What is the SMILES notation for butyl N-[benzenesulfonyl-(4-bromophenyl)methyl]carbamate?
The canonical SMILES for butyl N-[benzenesulfonyl-(4-bromophenyl)methyl]carbamate is CCCCOC(=O)NC(c1ccc(Br)cc1)S(=O)(=O)c1ccccc1.
What is the InChIKey of butyl N-[benzenesulfonyl-(4-bromophenyl)methyl]carbamate?
The InChIKey is CDTDYCLZHVGRHC-UHFFFAOYSA-N. The full InChI is InChI=1S/C18H20BrNO4S/c1-2-3-13-24-18(21)20-17(14-9-11-15(19)12-10-14)25(22,23)16-7-5-4-6-8-16/h4-12,17H,2-3,13H2,1H3,(H,20,21).

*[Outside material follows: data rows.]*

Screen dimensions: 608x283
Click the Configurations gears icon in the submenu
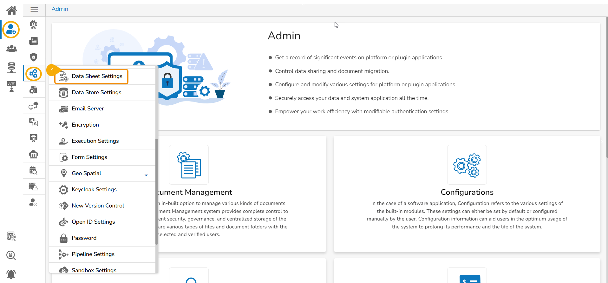34,74
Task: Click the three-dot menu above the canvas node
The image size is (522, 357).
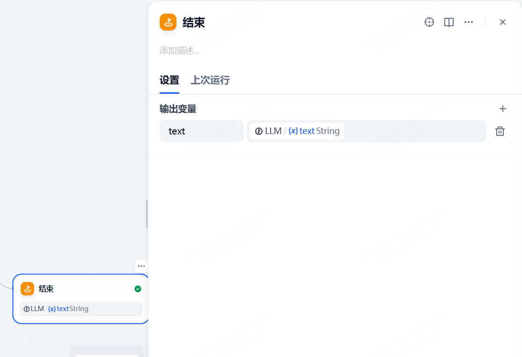Action: point(141,266)
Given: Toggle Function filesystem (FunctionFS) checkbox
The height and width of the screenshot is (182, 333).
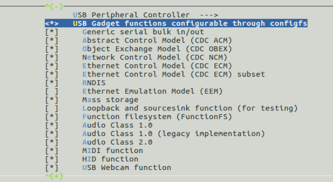Looking at the screenshot, I should [52, 117].
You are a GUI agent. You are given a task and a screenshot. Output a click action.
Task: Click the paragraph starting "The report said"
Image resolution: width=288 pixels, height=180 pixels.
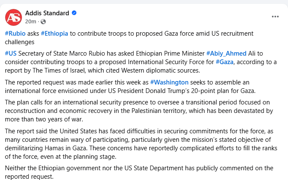tap(127, 143)
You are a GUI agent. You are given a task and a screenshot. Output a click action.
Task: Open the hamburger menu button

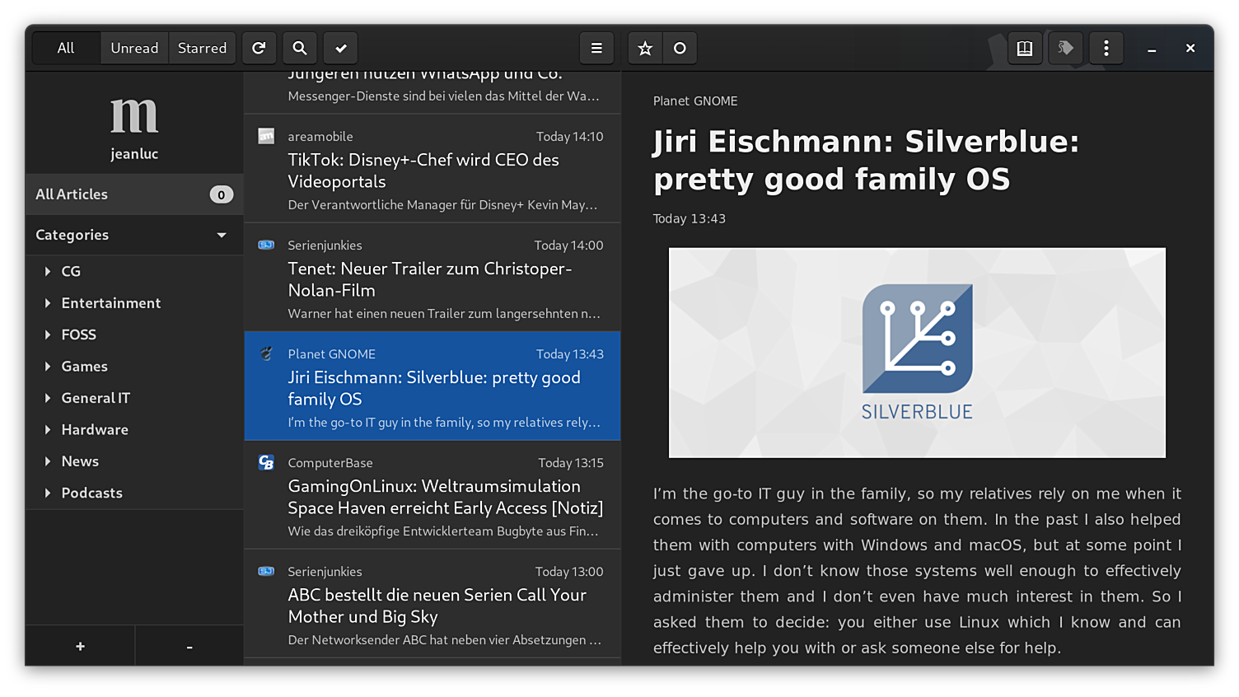(x=596, y=49)
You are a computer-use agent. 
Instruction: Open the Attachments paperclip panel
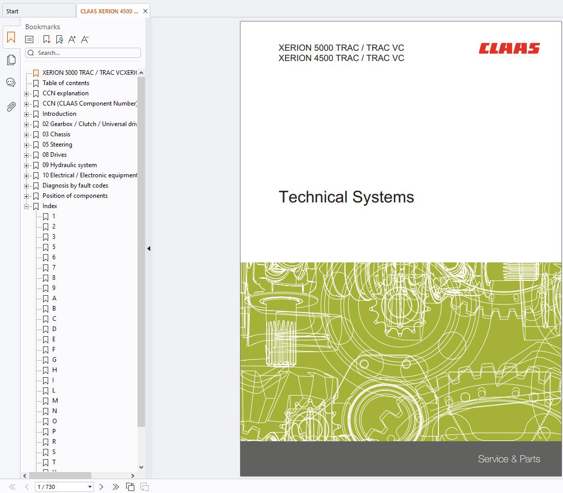(x=11, y=107)
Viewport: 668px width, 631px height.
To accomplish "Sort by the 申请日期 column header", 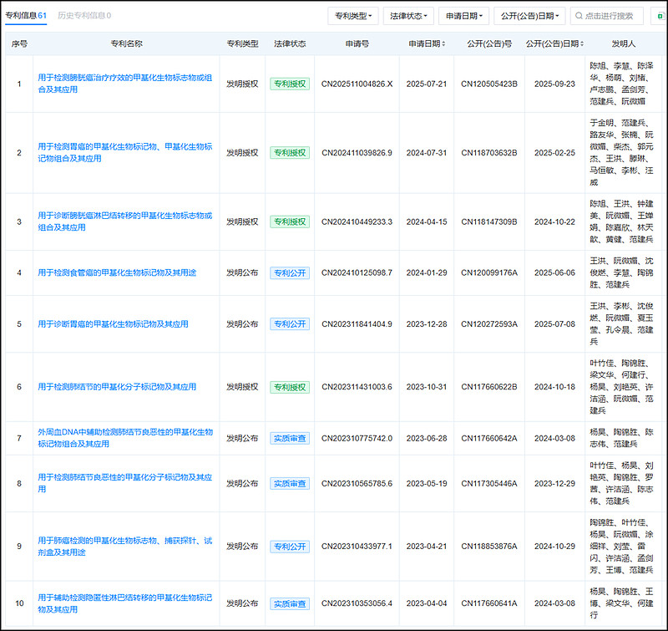I will [426, 43].
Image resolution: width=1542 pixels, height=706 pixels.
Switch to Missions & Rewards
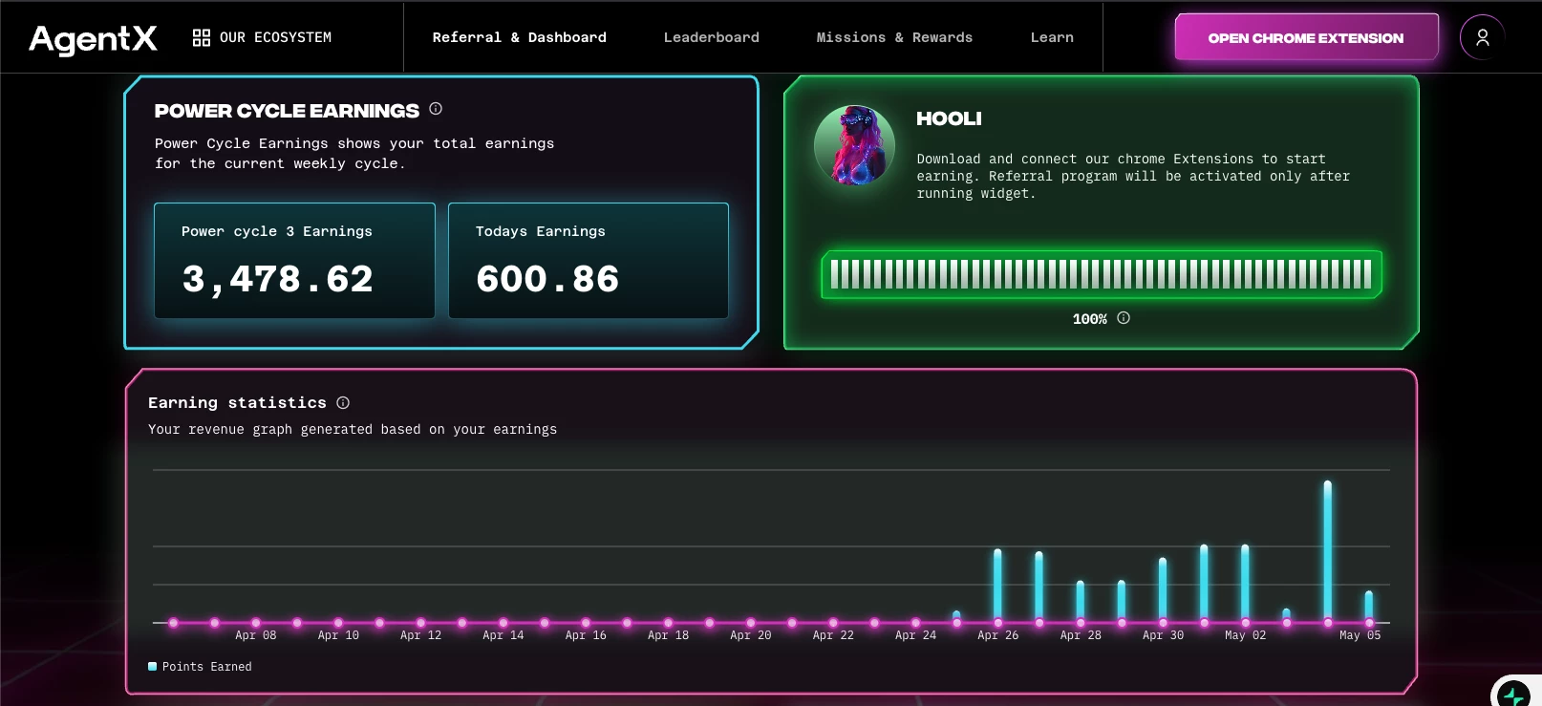pos(894,37)
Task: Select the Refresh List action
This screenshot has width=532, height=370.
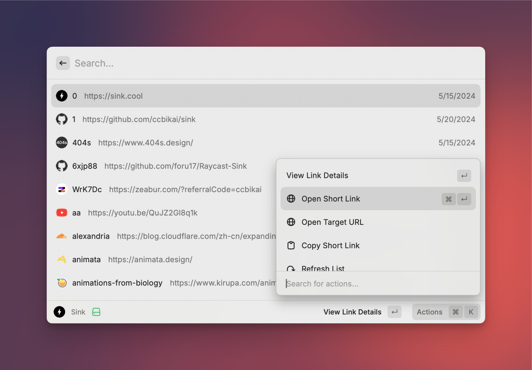Action: 323,268
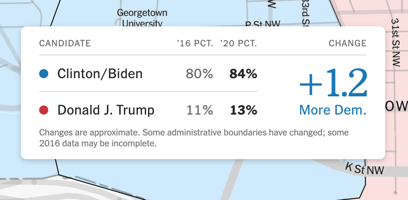Click the CHANGE column header
Screen dimensions: 408x200
347,44
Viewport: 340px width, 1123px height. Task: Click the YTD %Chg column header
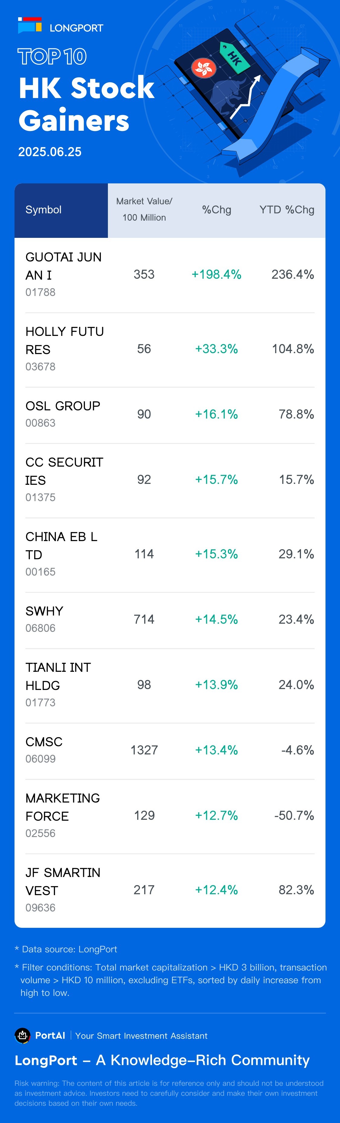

What are the key properties of butyl N-[benzenesulfonyl-(4-bromophenyl)methyl]carbamate?
butyl N-[benzenesulfonyl-(4-bromophenyl)methyl]carbamate has a molecular weight of 426.33 g/mol, XLogP of 4.45, 7 rotatable bonds, 1 hydrogen bond donors, and 4 hydrogen bond acceptors.
Where does this data come from?
All data for butyl N-[benzenesulfonyl-(4-bromophenyl)methyl]carbamate is sourced from PubChem (CID 12965365), the world's largest open chemistry database maintained by the National Library of Medicine (NIH).